June 29th, 2009 No comments

Here’s a prime example offered by an English professor from the University of Phoenix:

The professor told his class one day: “Today we will experiment with a new form called the tandem story. The process is simple. Each person will pair off with the person sitting to his or her immediate right. As homework tonight, one of you will write the first paragraph of a short story. You will e-mail your partner that paragraph and send another copy to me. The partner will read the first paragraph and then add another paragraph to the story and send it back, also sending another copy to me. The first person will then add a third paragraph, and so on back-and-forth. Remember to re-read what has been written each time in order to keep the story coherent.

There is to be absolutely NO talking outside of the-mails and anything you wish to say must be written in the e-mail. The story is over when both agree a conclusion has been reached.”

THE FOLLOWING WAS ACTUALLY TURNED IN BY TWO OF HIS ENGLISH STUDENTS: REBECCA AND GARY.

THE STORY: (FIRST PARAGRAPH BY REBECCA)

At first, Laurie couldn’t decide which kind of tea she wanted. The chamomile, which used to be her favorite for lazy evenings at home, now reminded her too much of Carl, who once said, in happier times, that he liked chamomile. But she felt she must now, at all costs, keep her mind off Carl. His possessiveness was suffocating, and if she thought about him too much her asthma started acting up again. So chamomile was out of the question.

(SECOND PARAGRAPH BY GARY) Meanwhile, Advance Sergeant Carl Harris, leader of the attack squadron now in orbit over Skylon 4, had more important things to think about than the neuroses of an air-headed asthmatic bimbo named Laurie with whom he had spent one sweaty night over a year ago.” A.S. Harris to Geostation 17,” he said into his transgalactic communicator. “Polar orbit established. No sign of resistance so far…” But before he could sign off a bluish particle beam flashed out of nowhere and blasted a hole through his ship’s cargo bay. The jolt from the direct hit sent him flying out of his seat and across the cockpit.
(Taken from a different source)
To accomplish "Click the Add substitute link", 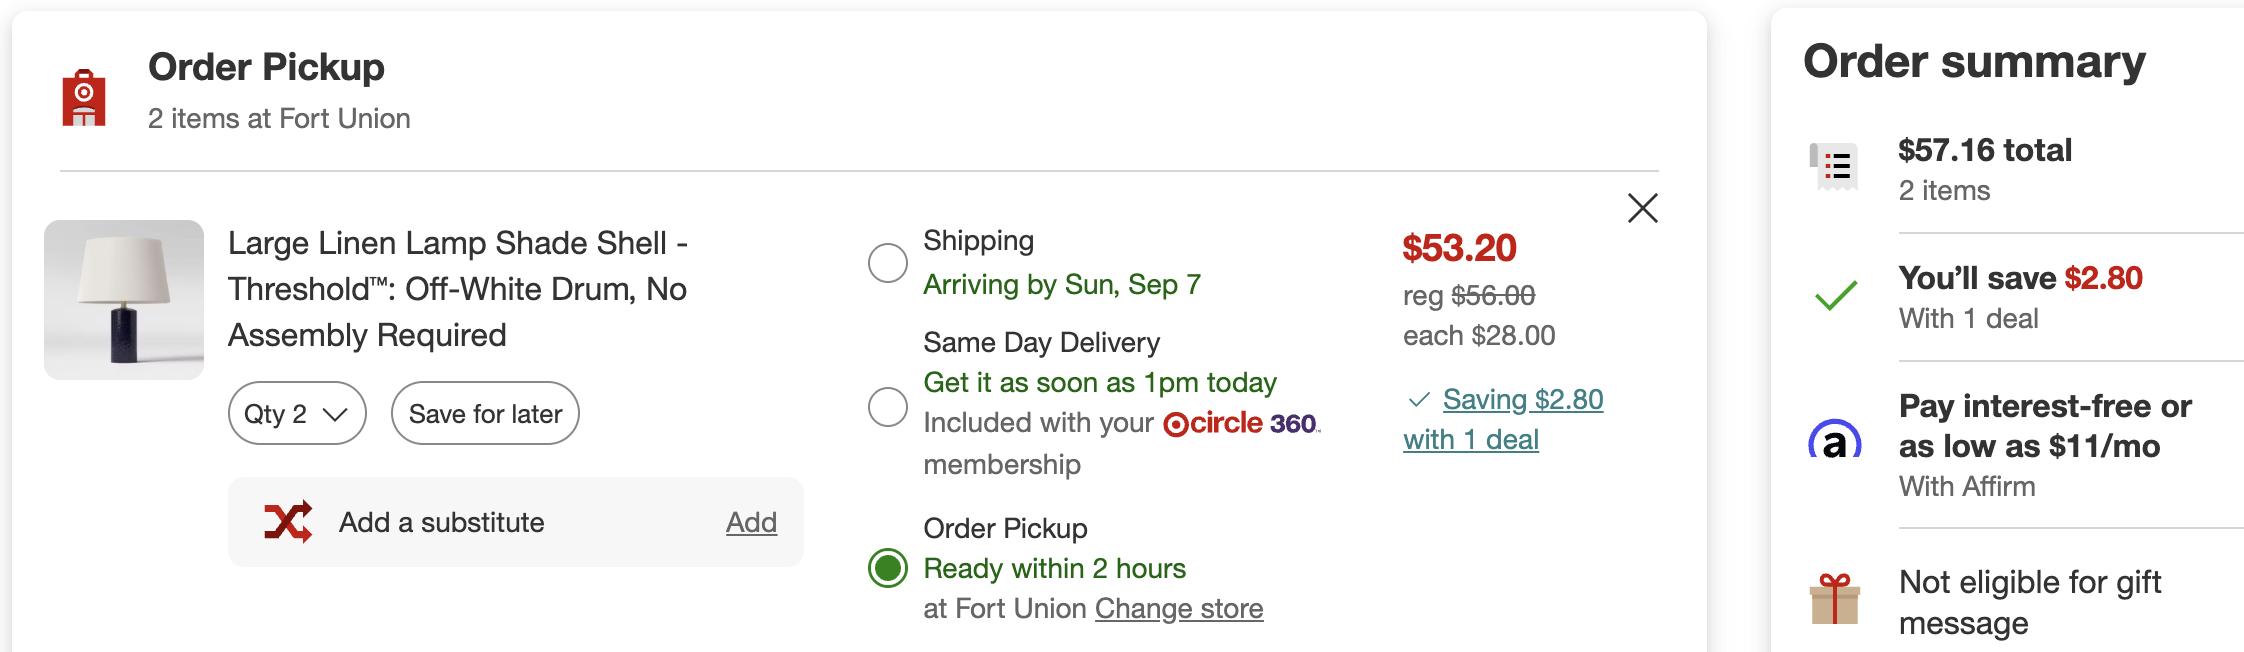I will pos(751,522).
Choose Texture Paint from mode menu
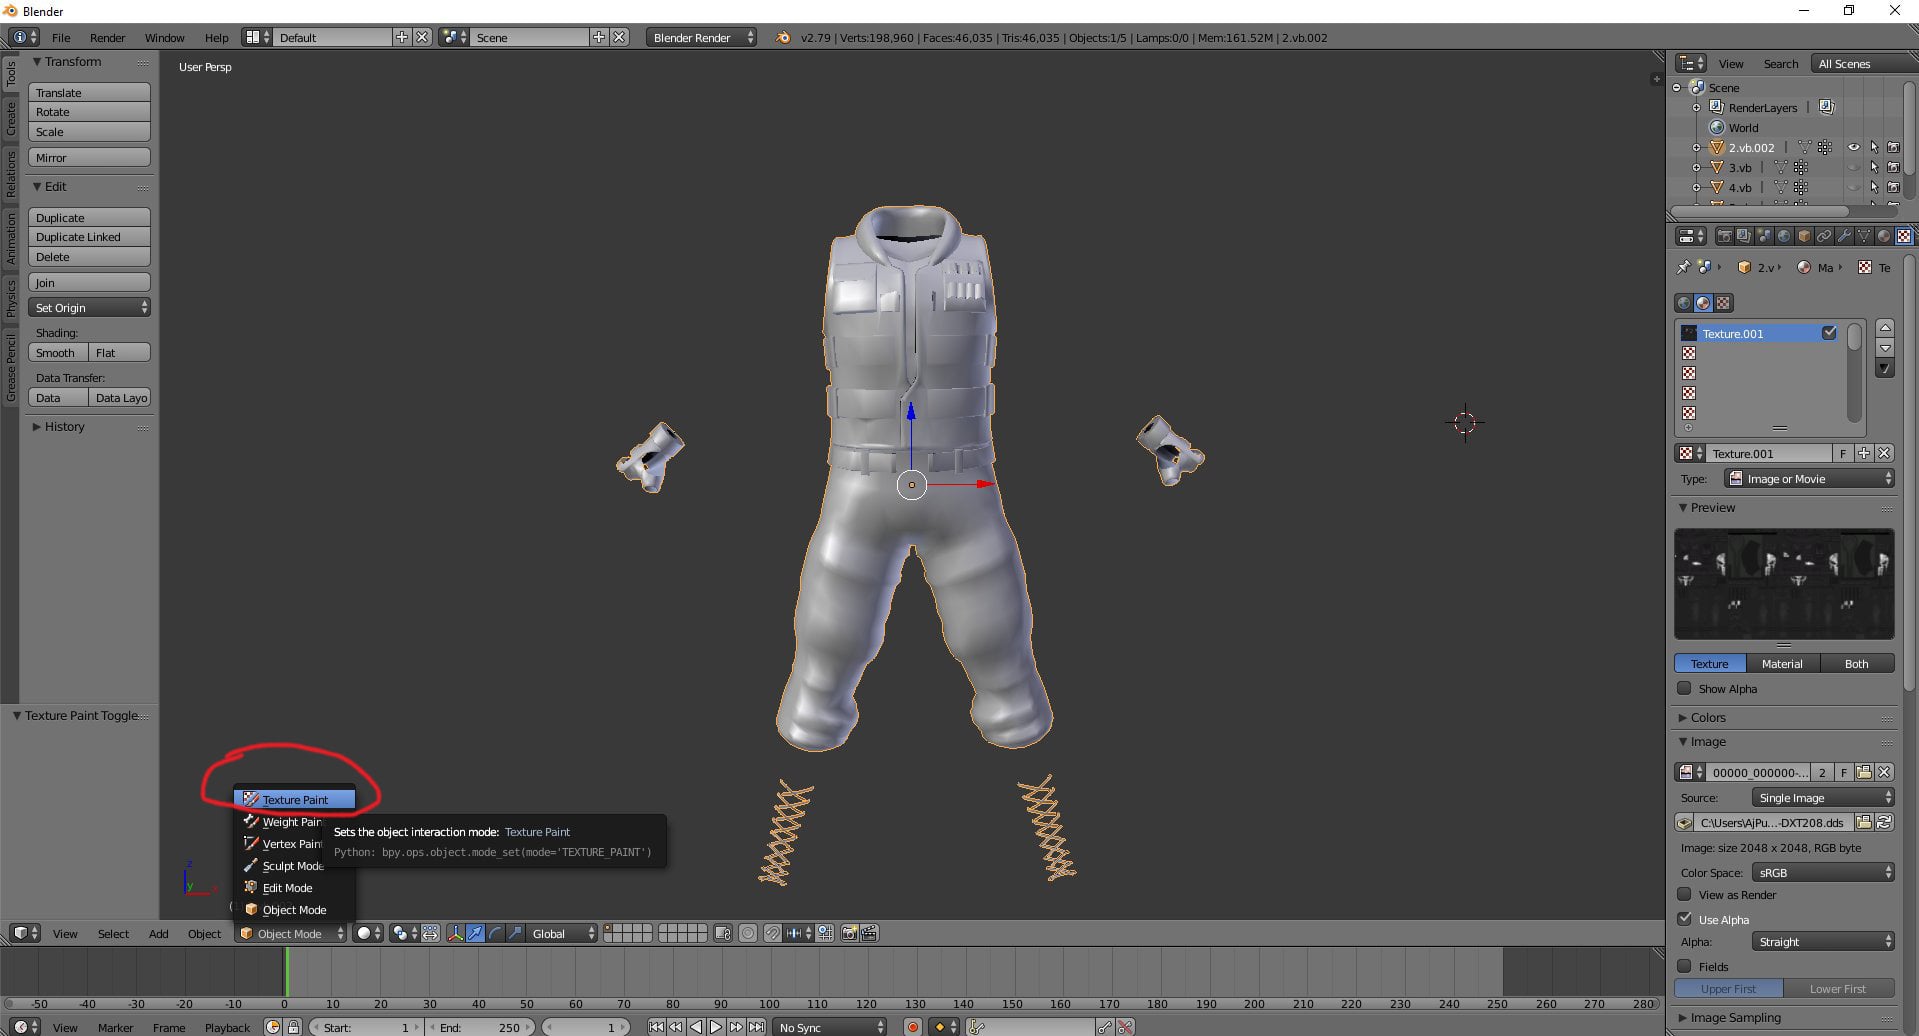 click(x=295, y=800)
(REBECCA) He bumped his head and died almost immediately, but not before he felt one last pang of regret for psychically brutalizing the one woman who had ever had feelings for him. Soon afterwards, Earth stopped its pointless hostilities towards the peaceful farmers of Skylon 4. “Congress Passes Law Permanently Abolishing War and Space Travel,” Laurie read in her newspaper one morning. The news simultaneously excited her and bored her. She stared out the window, dreaming of her youth, when the days had passed unhurriedly and carefree, with no newspaper to read, no television to distract her from her sense of innocent wonder at all the beautiful things around her. “Why must one lose one’s innocence to become a woman?” she pondered wistfully.

(GARY) Little did she know, but she had less than 10 seconds to live. Thousands of miles above the city, the Anu’udrian mothership launched the first of its lithium fusion missiles. The dim-witted wimpy peaceniks who pushed the Unilateral Aerospace disarmament Treaty through the congress had left Earth a defenseless target for the hostile alien empires who were determined to destroy the human race. Within two hours after the passage of the treaty the Anu’udrian ships were on course for Earth, carrying enough firepower to pulverize the entire planet. With no one to stop them, they swiftly initiated their diabolical plan. The lithium fusion missile entered the atmosphere unimpeded. The President, in his top-secret mobile submarine headquarters on the ocean floor off the coast of Guam, felt the inconceivably massive explosion, which vaporized poor, stupid Laurie.

(REBECCA) This is absurd. I refuse to continue this mockery of literature. My writing partner is a violent, chauvinistic semi-literate adolescent.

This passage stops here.